_DATA TO EXAMINE_
Segment Open

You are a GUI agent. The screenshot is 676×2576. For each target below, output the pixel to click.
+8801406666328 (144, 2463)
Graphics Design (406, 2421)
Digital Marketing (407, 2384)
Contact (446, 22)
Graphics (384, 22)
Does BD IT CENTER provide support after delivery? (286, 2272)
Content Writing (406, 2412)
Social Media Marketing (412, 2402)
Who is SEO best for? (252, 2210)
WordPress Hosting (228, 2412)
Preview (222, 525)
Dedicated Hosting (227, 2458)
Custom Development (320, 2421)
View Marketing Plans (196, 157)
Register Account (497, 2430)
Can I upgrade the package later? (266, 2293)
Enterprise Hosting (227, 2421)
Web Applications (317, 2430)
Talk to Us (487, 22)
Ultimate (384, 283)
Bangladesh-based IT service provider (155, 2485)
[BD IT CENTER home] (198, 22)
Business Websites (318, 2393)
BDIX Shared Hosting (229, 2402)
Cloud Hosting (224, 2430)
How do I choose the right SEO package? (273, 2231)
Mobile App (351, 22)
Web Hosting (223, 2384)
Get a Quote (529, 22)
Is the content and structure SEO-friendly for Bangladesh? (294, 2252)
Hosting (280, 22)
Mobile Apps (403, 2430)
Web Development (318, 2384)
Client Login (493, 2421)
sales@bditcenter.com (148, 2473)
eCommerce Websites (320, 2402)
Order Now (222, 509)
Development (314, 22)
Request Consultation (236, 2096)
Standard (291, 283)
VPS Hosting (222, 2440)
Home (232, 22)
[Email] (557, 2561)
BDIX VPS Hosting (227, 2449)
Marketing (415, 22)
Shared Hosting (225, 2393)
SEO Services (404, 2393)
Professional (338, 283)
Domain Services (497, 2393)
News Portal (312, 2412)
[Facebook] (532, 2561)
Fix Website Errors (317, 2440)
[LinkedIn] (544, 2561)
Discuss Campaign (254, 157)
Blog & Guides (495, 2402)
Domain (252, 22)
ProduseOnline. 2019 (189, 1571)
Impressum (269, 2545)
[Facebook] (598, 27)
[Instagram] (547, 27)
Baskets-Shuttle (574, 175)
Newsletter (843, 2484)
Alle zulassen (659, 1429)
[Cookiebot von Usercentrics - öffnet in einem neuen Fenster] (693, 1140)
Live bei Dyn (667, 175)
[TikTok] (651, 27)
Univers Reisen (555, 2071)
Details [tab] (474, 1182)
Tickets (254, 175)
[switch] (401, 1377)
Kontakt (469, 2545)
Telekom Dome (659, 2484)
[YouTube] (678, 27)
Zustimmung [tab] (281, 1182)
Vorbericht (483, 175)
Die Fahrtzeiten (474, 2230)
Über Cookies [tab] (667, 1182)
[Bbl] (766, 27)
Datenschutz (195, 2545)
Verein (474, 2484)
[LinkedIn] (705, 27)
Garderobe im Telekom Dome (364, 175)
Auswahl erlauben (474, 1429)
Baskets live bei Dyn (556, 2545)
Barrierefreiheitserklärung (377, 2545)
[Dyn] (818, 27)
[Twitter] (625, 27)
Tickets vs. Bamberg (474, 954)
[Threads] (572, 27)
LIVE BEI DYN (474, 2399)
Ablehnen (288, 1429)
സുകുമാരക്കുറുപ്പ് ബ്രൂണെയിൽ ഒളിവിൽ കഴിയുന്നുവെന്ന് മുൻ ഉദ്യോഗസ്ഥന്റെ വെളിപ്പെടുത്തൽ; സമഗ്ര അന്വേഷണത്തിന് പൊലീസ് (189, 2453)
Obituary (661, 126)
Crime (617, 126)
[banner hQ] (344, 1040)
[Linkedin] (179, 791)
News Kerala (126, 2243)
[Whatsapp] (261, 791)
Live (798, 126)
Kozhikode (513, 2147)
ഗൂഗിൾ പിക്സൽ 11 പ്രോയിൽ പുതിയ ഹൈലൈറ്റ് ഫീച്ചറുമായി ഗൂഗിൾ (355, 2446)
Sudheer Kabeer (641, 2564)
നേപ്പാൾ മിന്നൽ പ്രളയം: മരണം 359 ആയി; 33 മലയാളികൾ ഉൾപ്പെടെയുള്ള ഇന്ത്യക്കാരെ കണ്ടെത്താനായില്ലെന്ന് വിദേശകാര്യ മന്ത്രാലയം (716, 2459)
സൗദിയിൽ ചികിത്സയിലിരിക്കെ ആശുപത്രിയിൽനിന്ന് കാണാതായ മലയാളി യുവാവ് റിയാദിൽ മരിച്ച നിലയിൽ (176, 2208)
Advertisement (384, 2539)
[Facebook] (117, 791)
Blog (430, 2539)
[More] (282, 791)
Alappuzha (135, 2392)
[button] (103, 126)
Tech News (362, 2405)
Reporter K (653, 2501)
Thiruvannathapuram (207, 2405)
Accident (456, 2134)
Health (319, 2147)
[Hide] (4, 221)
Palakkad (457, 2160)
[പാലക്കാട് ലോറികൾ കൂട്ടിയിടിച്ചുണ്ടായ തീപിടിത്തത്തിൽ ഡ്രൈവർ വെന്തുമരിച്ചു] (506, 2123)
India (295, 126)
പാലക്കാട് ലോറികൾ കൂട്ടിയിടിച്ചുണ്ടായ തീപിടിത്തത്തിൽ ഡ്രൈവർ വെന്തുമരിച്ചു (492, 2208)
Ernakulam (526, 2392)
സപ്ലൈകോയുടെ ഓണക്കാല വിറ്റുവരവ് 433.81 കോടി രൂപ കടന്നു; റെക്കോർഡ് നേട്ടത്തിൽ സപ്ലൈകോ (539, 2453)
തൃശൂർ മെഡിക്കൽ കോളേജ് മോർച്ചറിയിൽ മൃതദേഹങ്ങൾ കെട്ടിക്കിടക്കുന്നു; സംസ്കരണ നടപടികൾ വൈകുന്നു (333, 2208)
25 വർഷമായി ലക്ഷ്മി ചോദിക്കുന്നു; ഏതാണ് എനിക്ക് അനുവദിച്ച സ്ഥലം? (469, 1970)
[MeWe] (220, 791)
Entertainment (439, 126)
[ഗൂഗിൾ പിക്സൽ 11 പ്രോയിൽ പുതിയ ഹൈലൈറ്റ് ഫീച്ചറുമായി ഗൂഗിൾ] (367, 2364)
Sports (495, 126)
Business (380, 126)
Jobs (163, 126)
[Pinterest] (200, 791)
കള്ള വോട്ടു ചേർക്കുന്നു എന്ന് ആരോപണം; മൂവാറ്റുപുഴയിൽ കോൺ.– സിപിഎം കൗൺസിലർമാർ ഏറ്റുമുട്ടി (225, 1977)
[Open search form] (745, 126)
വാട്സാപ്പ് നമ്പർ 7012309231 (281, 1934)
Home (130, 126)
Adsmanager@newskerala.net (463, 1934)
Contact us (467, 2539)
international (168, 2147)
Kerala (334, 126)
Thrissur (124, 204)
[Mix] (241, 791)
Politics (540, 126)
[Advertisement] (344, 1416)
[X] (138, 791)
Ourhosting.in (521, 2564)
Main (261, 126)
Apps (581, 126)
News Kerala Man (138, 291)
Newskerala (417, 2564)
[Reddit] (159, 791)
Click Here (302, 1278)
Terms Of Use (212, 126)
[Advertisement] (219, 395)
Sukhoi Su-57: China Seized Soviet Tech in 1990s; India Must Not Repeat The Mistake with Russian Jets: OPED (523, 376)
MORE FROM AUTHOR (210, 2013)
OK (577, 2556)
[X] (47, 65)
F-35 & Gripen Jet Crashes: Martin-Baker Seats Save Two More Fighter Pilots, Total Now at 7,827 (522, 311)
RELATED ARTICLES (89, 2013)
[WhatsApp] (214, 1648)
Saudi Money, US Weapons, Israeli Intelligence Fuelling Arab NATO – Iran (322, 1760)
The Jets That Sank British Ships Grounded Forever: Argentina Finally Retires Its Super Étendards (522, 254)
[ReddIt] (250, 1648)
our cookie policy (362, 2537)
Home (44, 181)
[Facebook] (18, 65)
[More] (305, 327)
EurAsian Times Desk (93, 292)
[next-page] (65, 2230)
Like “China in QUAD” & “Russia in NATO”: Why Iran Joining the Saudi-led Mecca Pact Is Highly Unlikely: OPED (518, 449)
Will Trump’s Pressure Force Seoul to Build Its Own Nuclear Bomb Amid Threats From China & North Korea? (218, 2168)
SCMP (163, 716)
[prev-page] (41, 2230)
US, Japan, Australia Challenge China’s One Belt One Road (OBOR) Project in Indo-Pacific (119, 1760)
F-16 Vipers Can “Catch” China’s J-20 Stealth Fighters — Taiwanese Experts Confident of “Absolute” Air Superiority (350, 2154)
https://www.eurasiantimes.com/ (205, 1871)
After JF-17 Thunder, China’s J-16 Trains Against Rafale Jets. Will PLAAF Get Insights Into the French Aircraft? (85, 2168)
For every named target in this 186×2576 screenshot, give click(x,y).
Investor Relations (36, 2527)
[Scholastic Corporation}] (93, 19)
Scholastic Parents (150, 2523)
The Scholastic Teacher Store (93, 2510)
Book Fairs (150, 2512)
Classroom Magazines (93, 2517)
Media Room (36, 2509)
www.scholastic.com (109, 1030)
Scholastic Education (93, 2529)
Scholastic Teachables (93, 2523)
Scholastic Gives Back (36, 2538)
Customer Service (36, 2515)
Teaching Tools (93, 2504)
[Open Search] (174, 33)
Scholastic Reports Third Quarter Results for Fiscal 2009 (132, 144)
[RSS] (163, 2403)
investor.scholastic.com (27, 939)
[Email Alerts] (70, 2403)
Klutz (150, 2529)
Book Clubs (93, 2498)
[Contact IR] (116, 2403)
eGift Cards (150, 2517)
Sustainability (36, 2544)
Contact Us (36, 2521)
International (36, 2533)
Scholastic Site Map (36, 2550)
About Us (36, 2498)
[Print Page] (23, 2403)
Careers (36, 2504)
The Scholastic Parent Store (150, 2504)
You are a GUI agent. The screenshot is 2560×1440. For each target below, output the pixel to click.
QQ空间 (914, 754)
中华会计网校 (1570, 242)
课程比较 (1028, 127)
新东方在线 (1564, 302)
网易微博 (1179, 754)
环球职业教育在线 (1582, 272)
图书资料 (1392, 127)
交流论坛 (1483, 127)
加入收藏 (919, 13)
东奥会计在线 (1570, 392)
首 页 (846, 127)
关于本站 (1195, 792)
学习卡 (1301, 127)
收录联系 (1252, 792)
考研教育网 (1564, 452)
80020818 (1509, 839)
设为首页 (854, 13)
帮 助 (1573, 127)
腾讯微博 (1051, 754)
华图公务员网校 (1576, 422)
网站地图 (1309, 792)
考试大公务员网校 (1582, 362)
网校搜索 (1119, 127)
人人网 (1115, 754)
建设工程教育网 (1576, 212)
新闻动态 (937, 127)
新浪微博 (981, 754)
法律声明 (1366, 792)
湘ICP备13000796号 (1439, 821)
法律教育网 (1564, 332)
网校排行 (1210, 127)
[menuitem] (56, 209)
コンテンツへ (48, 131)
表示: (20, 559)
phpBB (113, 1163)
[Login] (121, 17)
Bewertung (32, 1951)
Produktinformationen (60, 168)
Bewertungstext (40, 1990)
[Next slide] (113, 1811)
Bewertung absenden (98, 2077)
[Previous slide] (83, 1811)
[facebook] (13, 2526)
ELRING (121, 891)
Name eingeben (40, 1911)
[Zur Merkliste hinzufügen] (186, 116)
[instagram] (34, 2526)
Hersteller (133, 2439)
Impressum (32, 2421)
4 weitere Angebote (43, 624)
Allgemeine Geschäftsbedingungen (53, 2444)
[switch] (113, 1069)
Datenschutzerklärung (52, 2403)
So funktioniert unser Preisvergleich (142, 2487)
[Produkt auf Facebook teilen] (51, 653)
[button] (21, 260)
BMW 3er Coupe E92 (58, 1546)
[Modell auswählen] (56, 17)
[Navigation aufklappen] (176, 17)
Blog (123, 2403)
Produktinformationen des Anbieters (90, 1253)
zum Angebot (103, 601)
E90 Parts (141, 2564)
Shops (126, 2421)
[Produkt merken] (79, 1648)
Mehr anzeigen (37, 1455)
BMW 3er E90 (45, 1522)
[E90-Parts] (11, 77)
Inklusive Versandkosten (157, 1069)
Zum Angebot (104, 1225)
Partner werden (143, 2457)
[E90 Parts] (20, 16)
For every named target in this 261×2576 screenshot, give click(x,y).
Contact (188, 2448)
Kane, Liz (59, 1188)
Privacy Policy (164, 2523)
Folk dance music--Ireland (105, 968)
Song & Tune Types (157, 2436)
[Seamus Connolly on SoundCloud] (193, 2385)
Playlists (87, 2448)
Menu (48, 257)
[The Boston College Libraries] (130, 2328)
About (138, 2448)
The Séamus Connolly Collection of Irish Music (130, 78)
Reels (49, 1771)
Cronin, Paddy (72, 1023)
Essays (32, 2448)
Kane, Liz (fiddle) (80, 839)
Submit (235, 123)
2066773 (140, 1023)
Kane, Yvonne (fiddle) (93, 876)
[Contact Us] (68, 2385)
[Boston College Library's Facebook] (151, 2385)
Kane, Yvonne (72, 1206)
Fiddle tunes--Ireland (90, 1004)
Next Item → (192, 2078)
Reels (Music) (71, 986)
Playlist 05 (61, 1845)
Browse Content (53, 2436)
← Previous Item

Segment Closed

_EXERCISE DIRECTIONS_
Take the lines above from the one containing "[Modell auswählen] (56, 17)" down to the one containing "Zum Angebot (104, 1225)", and transcribe them exactly, both ends included.

_ANSWER SPACE_
[Modell auswählen] (56, 17)
[Navigation aufklappen] (176, 17)
Blog (123, 2403)
Produktinformationen des Anbieters (90, 1253)
zum Angebot (103, 601)
E90 Parts (141, 2564)
Shops (126, 2421)
[Produkt merken] (79, 1648)
Mehr anzeigen (37, 1455)
BMW 3er E90 (45, 1522)
[E90-Parts] (11, 77)
Inklusive Versandkosten (157, 1069)
Zum Angebot (104, 1225)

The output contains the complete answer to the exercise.